* **What is expected**:
Answer these from the footballer profile below:
(a) What shirt number does he wear at his current team?
(b) How many appearances did he make for Balestier Khalsa Football Club?
(c) Which coach did he rejoin at Woodlands Wellington FC in 2012?

* **Text shown**:

::::::::

Personal information
- Full name: Armanizam Bin Dolah
- Date of birth: 26 November 1987 (age 37)
- Place of birth: Singapore
- Height: 1.74 m (5 ft 8+1⁄2 in)
- Position(s): Midfielder

Team information
- Current team: Woodlands Wellington FC
- Number: 5

Senior career*
- Years: Team / Apps / (Gls)
- 2010: Gombak United / 4 / (0)
- 2011: Balestier Khalsa Football Club / 31 / (0)
- 2012 – 2014: Woodlands Wellington FC / 38 / (0)

= Armanizam Dolah =

Singaporean footballer

Armanizam Dolah is a Singaporean footballer who played as a midfielder for Woodlands Wellington FC in the S.League. He is the team captain of the Rams. He currently works at Marina Bay Sands.

He played with Balestier Khalsa Football Club in the 2011 S-League season before rejoining his Tigers coach, Salim Moin, at Woodlands Wellington FC in 2012.

::::::::

* **Listed entries**:
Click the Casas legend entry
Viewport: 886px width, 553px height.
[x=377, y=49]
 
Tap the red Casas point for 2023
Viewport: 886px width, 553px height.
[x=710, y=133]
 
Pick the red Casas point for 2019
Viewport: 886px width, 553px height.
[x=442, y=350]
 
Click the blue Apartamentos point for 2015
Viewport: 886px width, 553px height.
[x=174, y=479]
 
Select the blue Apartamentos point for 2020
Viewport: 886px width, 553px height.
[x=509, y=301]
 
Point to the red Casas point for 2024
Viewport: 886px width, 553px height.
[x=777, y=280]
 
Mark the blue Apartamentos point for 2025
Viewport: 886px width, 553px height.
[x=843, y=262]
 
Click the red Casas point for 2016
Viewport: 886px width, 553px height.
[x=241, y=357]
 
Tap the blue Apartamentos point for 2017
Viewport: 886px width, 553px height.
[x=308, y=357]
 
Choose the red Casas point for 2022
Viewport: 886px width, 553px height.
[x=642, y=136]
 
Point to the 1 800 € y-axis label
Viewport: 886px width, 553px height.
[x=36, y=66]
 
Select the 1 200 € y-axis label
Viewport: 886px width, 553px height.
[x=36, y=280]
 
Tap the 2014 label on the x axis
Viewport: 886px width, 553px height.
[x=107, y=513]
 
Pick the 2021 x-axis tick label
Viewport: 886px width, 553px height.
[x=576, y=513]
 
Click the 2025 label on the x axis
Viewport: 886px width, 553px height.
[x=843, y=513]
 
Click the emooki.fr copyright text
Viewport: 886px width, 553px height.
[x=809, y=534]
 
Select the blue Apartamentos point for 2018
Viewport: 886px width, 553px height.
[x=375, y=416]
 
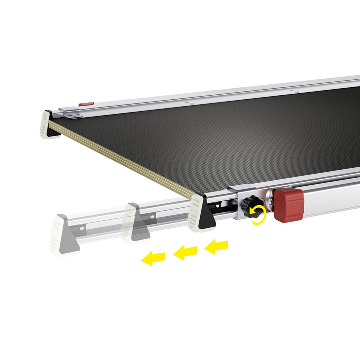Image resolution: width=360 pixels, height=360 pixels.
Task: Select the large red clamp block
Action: (289, 205)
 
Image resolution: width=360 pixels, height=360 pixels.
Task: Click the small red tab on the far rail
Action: (86, 104)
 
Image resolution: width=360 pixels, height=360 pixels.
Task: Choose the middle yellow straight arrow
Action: (185, 252)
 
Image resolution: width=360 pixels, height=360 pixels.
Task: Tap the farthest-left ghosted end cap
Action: (63, 235)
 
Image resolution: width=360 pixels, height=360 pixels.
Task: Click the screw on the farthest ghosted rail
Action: (81, 228)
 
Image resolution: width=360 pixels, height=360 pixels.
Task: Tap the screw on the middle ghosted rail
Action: (152, 217)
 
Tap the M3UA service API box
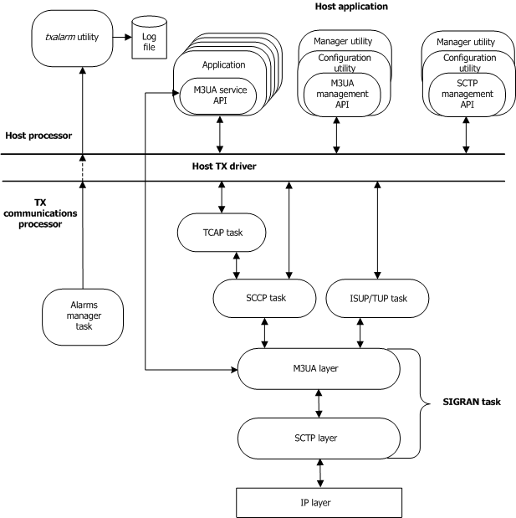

::::::::

* **Solved problem**:
(a) 5
(b) 31
(c) Salim Moin